*DOCUMENT SECTION*:
[Start of section]
An elderly patient who lives alone and has a vascular stasis ulcer on his right leg is most at risk for infection because he
- A. May not see well enough to notice changes in the wound that indicate infection.
- B. Is unable to stay off of his leg, which will compromise circulation to the area.
- C. Does not eat healthy meals, causing a lack of granulation tissue.
- D. Lacks the ability to understand the way that antibiotics work.
Correct Answer: A
Rationale: Poor vision in the elderly can prevent early detection of infection signs, increasing infection risk in chronic wounds like stasis ulcers.
A patient has a black, hard, leathery scab on his left heel. The stage of this injury is
- A. Deep-tissue pressure injury.
- B. Stage 2.
- C. Stage 3.
- D. Unstageable.
Correct Answer: D
Rationale: A black, leathery scab (eschar) indicates an unstageable pressure injury, as the depth cannot be assessed due to necrotic tissue.
In what order do wounds heal?
- A. Reconstruction phase, maturation phase, inflammatory phase
- B. Inflammatory phase, reconstruction phase, maturation phase
- C. Prodromal phase, symptoms phase, inflammatory phase, reconstruction phase
- D. Symptoms phase, maturation phase, inflammatory phase, reconstruction phase
Correct Answer: B
Rationale: Wounds heal in three phases: inflammatory (immediate response), reconstruction (tissue repair), and maturation (scar formation).
When you assess a patient's skin, you will pay special attention to the color, noting which of the following?
- A. Excoriation
- B. Erythema
- C. Smoothness
- D. Pallor
- E. Bruising
- F. Jaundice
Correct Answer: B,D,E,F
Rationale: Skin color changes like erythema, pallor, bruising, and jaundice indicate inflammation, poor perfusion, trauma, or liver issues, respectively.
[End of section]
*ACTIONS TO TAKE*:
**1)** Name every option marked correct in the wound care quiz for the question about skin color.
**2)** According to the wound care quiz, what does a black, leathery scab (eschar) indicate?

*RAW DATA*:
[Start of section]
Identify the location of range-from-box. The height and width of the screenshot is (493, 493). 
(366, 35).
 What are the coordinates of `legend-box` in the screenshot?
[End of section]
*ANSWERS FOR THIS EXERCISE*:
**1)** Erythema, pallor, bruising, jaundice

**2)** An unstageable pressure injury, because the necrotic tissue keeps the depth from being assessed.